Deconstructing Deep Learning + δeviations

Format : Date | Title
TL; DR

#### Total number of posts : 89

Go To : PAPERS o ARTICLES o BOOKS o SPACE

Go to index

# VAE

### Reading time : ~13 mins

A simple Variational Auto Encoder using just what we made so far!!

Since we made everything in this from scratch already I will be using Flux directly. (I will attempt to do optimizers in the next post)

Okay so what is that? it is a neural network which is used for things like Image compression, Image generation etc etc. It is cool because it is pretty cheap computationally.

So what do we need to build it?

## Architecture

-

• This is the what makes the VAE special. If you notice, the conv sizes first start off huge (Encoder), then reduce to a really small point and then go back up huge again(Decoder).
• So the thing is, the Encoder is responsible for taking the input data and encoding it so to speak into what is called the latent space representation. In human terms it means that it tries to find a very high dimensional representation of the images. Aka it tries to “learn” what the image is so it can recreate it.
• The middle bit which has the smallest sizes is called the bottle neck (because it looks like one lol) and this is what helps in image compression. Since the Convolution and max pool layers fundamentally try to represent images in a very compressed manner, this is the effect. Now the fun part is that we can take the representation space (which the encoder pops things in) and sample from it to get representations of the initial data. These we pop into the decoder.
• The last bit of the architecture is the Decoder which is responsible for giving us back our images (albeit similar and not the same ones). What this does is takes the input as the probability distribution of the data (which is a single pixel in the Bernoulli distribution) and outputs a parameter for every pixel in the image. (aka what it thinks should be the image).

## Loss function

• This is a cool looking equation haha. $$l_i(\Theta,\Phi) = -\mathbb{E}_{q\Theta(z|x_i)}[log(p_\Theta(x_i|z)] + \mathbb{KL}(q_\Theta(z|x_i) || p(z))$$

Let us break it down or I will break down.
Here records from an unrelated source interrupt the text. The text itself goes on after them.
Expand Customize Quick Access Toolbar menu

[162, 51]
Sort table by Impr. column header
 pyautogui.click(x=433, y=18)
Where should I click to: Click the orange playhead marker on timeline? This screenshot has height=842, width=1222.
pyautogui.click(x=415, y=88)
• $$l_i(\Theta,\Phi)$$ => Greek way of writing the loss between two things. (Could be x and y if you are not awake yet).
• $$-\mathbb{E}_{q\Theta(z|x_i)}[log(p_\Theta(x_i|z)]$$ => likelihood of something happening -> the log of it -> negative of it -> Expected value of all this drama. This lets the network learn that it needs to remake the data again. Since the outputs are probabilities, it is a nice way of seeing how well we did
• $$\mathbb{KL}(q_\Theta(z|x_i) || p(z))$$ This is the KL divergence. It is a nice measure to see how far away we are from what we need. Aka how much data is lost in translation so to speak. This acts as a regularizer and reduces the chances of mode collapse (everything is similar so output random nonsesense).

## Issues

• A lot of data is lost in translation because the decoder reconstructs from a reduced version of the image.
• Outputs are really blurry (This was fixed in a recent paper. I made notes for it but I havent pushed it yet)

## Code

### Libraries + data

We load all required libraries. Batch the data and split it to train and test.
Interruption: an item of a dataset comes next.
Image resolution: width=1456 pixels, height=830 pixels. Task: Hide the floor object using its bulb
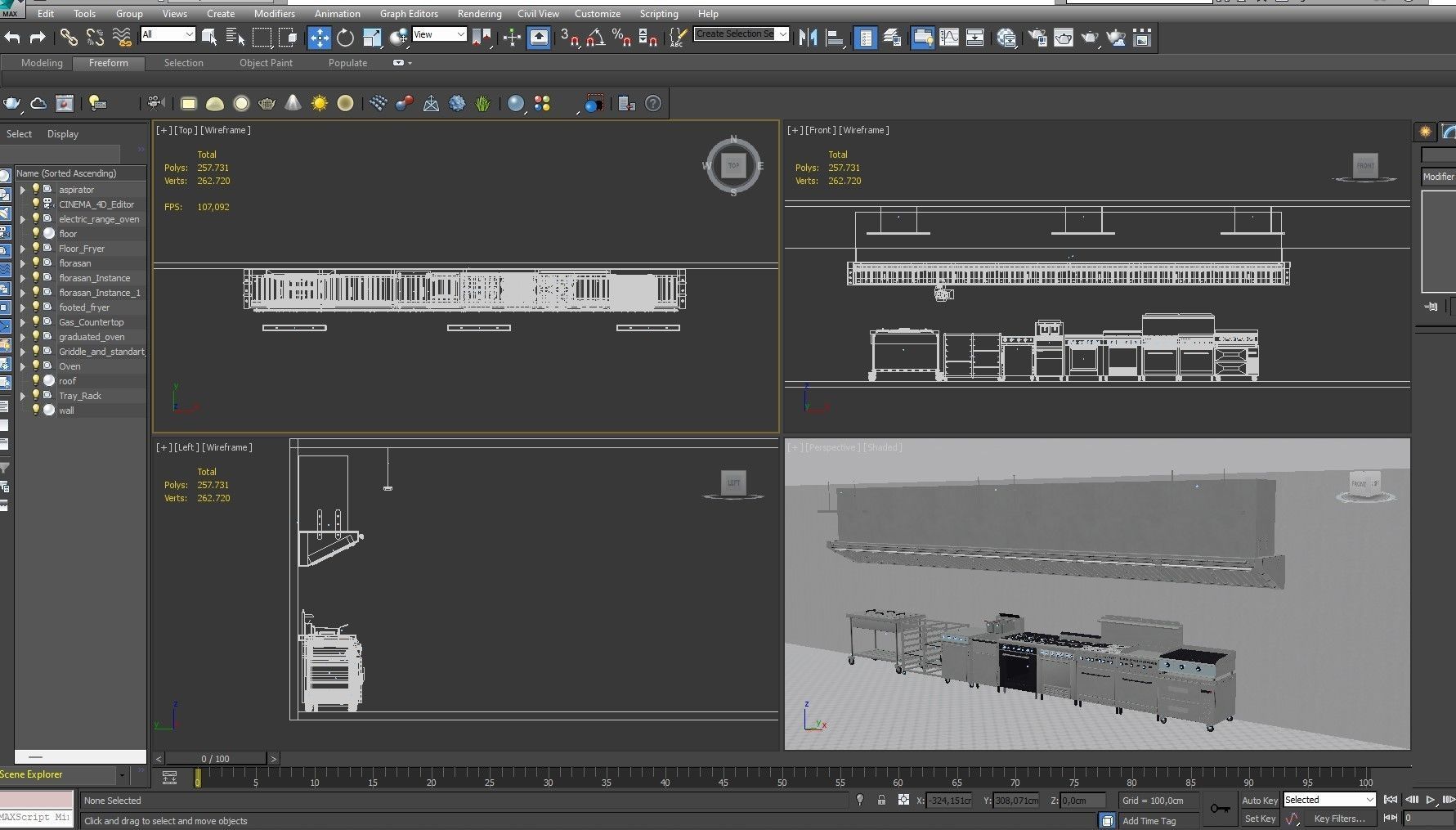coord(36,234)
using Flux, Flux.Data.MNIST, Statistics, Flux.Optimise
using Flux: throttle, params
X = (float.(hcat(vec.(MNIST.images())...)) .> 0.5)
N, M = size(X, 2), 100
data = [X[:,i] for i in Iterators.partition(1:N,M)]


### Encoder + Bottleneck

We need to pick something from the sampled space and also run our encoder.

• (Dense(784, 500, tanh), Dense(500, 5), Dense(500, 5))
Dz, Dh = 5, 500
A, μ, logσ = Dense(28^2, Dh, tanh) , Dense(Dh, Dz) , Dense(Dh, Dz)

g(X) = (h = A(X); (μ(h), logσ(h)))

function sample_z(μ, logσ)
eps = randn(Float32, size(μ))
return μ + exp.(logσ) .* eps
end


### Decoder aka Generative

We define the decoder here.

• Chain(Dense(5, 500, tanh), Dense(500, 784, σ))
f = Chain(Dense(Dz, Dh, tanh), Dense(Dh, 28^2, σ))
kl_q_p(μ, logσ) = 0.5f0 * sum(exp.(2f0 .* logσ) + μ.^2 .- 1f0 .+ logσ.^2)

function logp_x_z(x, z)
p = f(z)
ll = x .* log.(p .+ eps(Float32)) + (1f0 .- x) .* log.(1 .- p .+ eps(Float32))
return sum(ll)
end

L̄(X) = ((μ̂, logσ̂) = g(X); (logp_x_z(X, sample_z(μ̂, logσ̂)) - kl_q_p(μ̂, logσ̂)) * 1 // M)



### Loss function

Let us define the loss function. And also attempt to sample from the model.

loss(X) = -L̄(X) + 0.01f0 * sum(x->sum(x.^2), params(f))

function modelsample()
ϕ = zeros(Float32, Dz)
p = f(sample_z(ϕ, ϕ))
u = rand(Float32, size(p))
return (u .< p)
end


### Loop de loop

Now for the actual training. I will be using ADAM (yes cheating I know but I am trying really hard to get it done from scratch ): ). Also no GPU.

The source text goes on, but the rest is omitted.